Application of mathematical morphological levelings scale-space to image fusion

  • 摘要: 在图像的多尺度变换方法中,由高斯滤波器等线性算子构成的尺度空间,不能很好地刻画图像中的非线性特征,且具有共同的缺点:在多尺度分解过程中图像中的边缘会被模糊而较难定位,且图中物体的轮廓会被扭曲。而形态学平整运算是一种能在多尺度分解的同时保持物体边缘位置不变的形态学滤波器,由其构成的非线性尺度空间能有效克服这一缺点。本文提出了一种基于形态学平整运算的尺度空间的图像融合方法,从融合的三个步骤分别进行分析:分解时,对分解算子和标志图像的生成方法对融合的影响进行分析并从中选择最佳的方法;融合时,对不同类型图像融合,选择最适合的融合规则;重构时,引入增强因子,进一步提高图像融合效果。实验结果证明本文方法能比基于线性尺度空间的方法更好地保护图像中的非线性特征,如边缘和亮度,从而取得更好的融合质量。

     

    Abstract: In the multi-scale image transforms, scale-spaces which are built on linear operators such as gaussian filter, have the same important drawback: edges in the image are blurred and the contours of objects are distorted. Mathematical morphological levelings(MML), as powerful operators that possess a number of desired properties for the construction of nonlinear scale-space, can overcome this drawback. Considering the advantages of MML, this paper applies the MML scale-space in image fusion, in order to improve the visual effect of fused image. Firstly, we analyze different methods that compose the MML operators, and different methods of generating marker image, choose proper method from them. Secondly, suitable fusion rules are carefully chosen for different kinds of image fusion. Finally, observing that the MML can generate rather fine detail images, enhancement factors are added to improve the effect of fused image.

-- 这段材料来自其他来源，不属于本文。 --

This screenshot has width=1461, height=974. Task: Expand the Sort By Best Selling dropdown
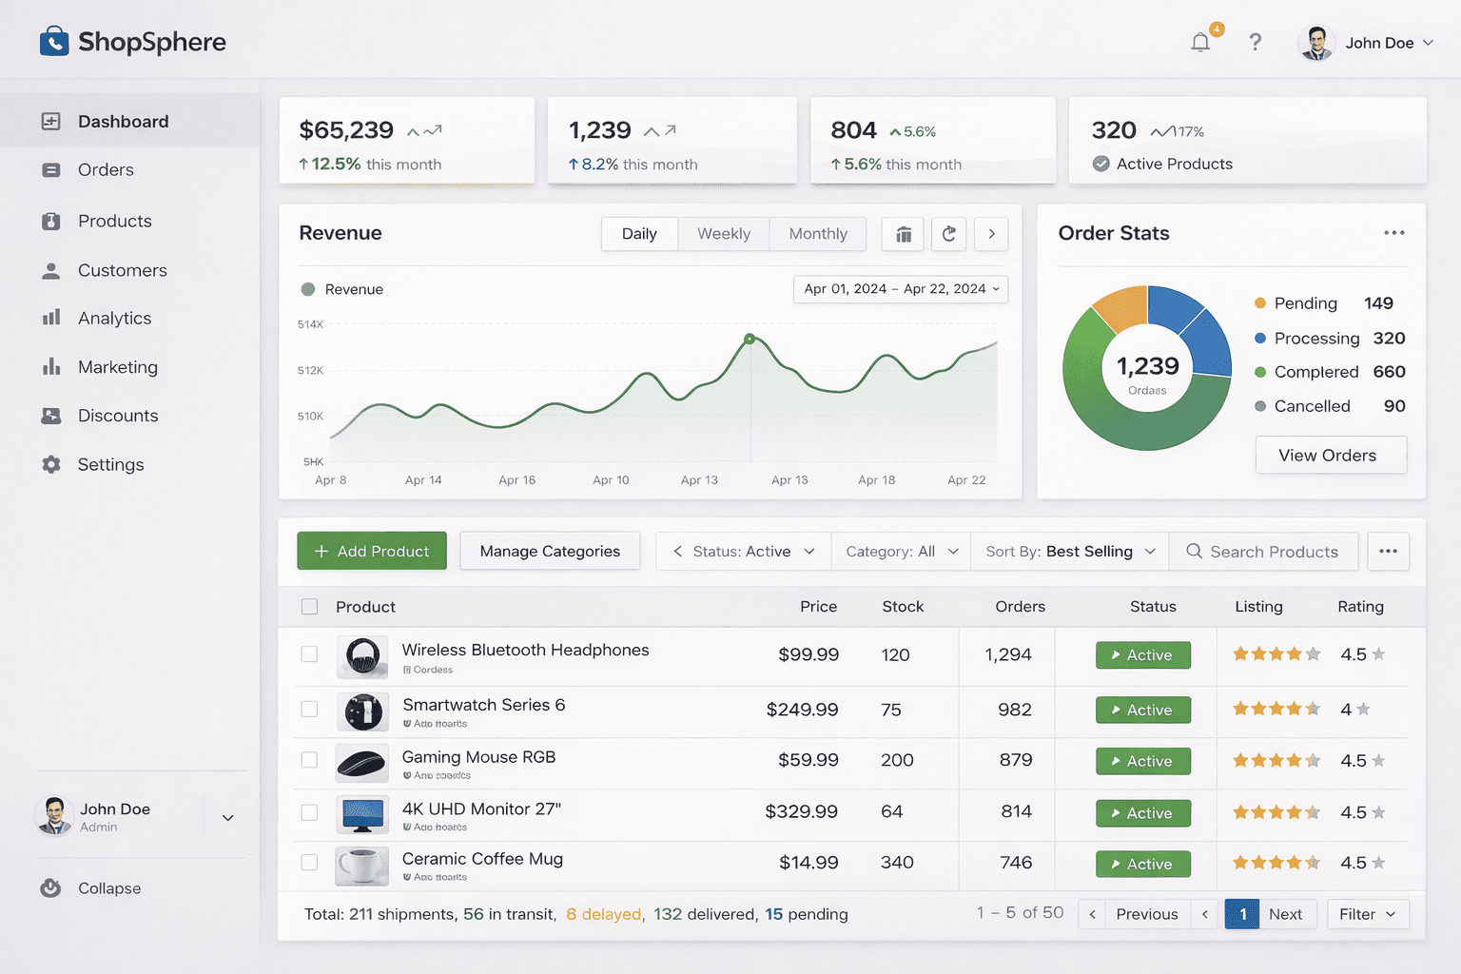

Experimental results show that our method can better preserve the nonlinear features in the fused image, such as sharp edges in multifocus image fusion, and high intensity objects in visible/infrared image fusion. Thus, it performs better than popular linear scale-space based image fusion methods, such as -trous wavelets and Nonsubsampled Contourlet Transform(NSCT).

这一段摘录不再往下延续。